How to Avoid CCPA Complications

The world seems to be unanimously putting an end to the era of deregulated data collection and sale of consumers’ personal data. The European Union passed the General Data Protection Regulation (GDPR) and now in the United States, the California Consumer Protection Act (CCPA) has come into effect. These two laws are super influential because they give significant power back to the consumers over their private and personal data, and the laws are also forcing large data collecting companies to change their models of business and be more transparent on data usage. According to eSellerCafe, over 56% of California based companies are not prepared or CCPA compliant based on their current business model. The CCPA can be tricky and complicated especially if you are unfamiliar with the data collecting world and regulations, but making sure your company is CCPA compliant should be the number one priority.

Super Brief Summary of the CCPA: A business must be able to provide its customers with the data collected from them and the purpose of its collection, upon consumer request. Consumers should also be given access to their personal data, allowed to request the deletion of their data, and have the ability to opt out of the sale of their personal data. Non-compliance with the CCPA can result in a $2,500 fine per record for each unintentional violation and a $7,500 fine per record for each intentional violation.
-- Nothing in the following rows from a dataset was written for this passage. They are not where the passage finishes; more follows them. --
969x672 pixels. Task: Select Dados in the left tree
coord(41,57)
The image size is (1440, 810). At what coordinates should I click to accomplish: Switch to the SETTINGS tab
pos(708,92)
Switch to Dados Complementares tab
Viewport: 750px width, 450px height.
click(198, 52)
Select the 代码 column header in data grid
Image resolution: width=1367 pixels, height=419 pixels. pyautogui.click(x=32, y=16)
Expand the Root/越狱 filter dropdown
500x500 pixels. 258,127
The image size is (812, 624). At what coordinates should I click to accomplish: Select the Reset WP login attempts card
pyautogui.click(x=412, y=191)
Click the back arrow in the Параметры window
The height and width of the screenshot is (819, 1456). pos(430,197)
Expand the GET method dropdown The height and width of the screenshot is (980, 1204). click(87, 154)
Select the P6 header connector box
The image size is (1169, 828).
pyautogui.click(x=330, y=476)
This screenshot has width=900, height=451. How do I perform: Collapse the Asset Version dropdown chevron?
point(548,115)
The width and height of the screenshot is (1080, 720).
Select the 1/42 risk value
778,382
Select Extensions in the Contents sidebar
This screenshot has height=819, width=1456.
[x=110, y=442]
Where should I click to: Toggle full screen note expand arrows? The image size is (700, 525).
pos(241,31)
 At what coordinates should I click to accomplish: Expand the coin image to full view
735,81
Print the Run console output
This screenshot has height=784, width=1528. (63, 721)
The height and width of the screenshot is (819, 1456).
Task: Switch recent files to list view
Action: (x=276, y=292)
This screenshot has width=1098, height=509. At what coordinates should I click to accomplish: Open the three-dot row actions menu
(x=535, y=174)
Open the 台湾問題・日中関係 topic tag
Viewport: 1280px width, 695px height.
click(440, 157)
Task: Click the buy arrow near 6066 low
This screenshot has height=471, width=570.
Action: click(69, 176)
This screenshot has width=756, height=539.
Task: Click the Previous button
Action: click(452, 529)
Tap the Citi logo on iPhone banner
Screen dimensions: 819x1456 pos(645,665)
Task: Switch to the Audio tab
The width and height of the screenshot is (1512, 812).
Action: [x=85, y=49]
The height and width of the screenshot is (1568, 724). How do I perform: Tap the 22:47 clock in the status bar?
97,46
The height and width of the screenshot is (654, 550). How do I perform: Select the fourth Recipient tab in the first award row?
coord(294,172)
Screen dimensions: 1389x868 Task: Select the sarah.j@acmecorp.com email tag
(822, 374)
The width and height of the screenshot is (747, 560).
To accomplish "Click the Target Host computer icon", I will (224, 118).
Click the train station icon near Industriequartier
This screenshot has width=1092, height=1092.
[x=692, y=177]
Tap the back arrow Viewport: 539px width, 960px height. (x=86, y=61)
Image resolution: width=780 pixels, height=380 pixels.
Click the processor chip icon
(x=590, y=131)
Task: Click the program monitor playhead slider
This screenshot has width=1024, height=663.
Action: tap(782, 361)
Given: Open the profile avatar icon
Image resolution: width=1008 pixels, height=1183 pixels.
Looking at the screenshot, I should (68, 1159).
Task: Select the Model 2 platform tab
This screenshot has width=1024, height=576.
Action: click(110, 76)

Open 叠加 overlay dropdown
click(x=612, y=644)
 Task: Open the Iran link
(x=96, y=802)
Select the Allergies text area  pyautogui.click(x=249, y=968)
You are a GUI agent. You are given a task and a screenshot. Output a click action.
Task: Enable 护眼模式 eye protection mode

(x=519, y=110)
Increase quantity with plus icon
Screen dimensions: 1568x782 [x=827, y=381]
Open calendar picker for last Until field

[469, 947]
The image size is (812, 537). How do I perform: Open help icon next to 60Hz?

For example, a company that mismanages 1,000 consumer privacy requests could be subjected to a fine ranging from $2,500,000 to $7,500,000.

Common Misconceptions about CCPA: 

  • Marketers can wait to see how strictly CCPA regulations will be enforced before adjusting their business models. This is a bad idea because while the initial enforcement for the first couple months may be lenient, with time it will only increase. The CCPA is not going away, nor are the new rights for consumers’ data privacy. Delaying to see how strict these new regulations are enforced can result in your company facing a lot of the fines previously mentioned.
  • Companies that are GDPR compliant don’t need to worry about the CCPA. Other than the obvious difference of GDPR relating only to Europeans and CCPA dealing with Californians, there are many differences in the fine print of the two. Any company who is GDPR compliant will be in a much better position to make themselves CCPA compliant, but the two are not one in the same. The CCPA focuses more on for-profit businesses making it a bigger issue to deal with than GDPR in the digital marketing industry.
  • CCPA will not apply to my business. CCPA applies to companies with annual gross revenues of $25 million or more, those that buy or sell more than 50,000 individuals’ data, and companies that make more than half of their annual revenues from selling customer data. Also, if your company collects or stores any data from a current California resident, you must make sure you are CCPA compliant. This means almost any online business with advertising, analytics or site-tracking must adhere to CCPA. 

With Alistair Mactaggart proposing a new ballot or CCPA 2.0 in November, it is clear that consumer privacy and protection over their personal data is a trend that will not be going away anytime soon. Companies delaying or procrastinating to become CCPA compliant will be ruing the opportunity to have prepared themselves beforehand. Using similar strategies to GDPR compliant companies can help, but the best strategy is to hire an employee to be in charge of CCPA compliance. Having an employee specifically in charge of CCPA compliance will help eliminate confusion and complications, and make sure your company is not at risk of being fined.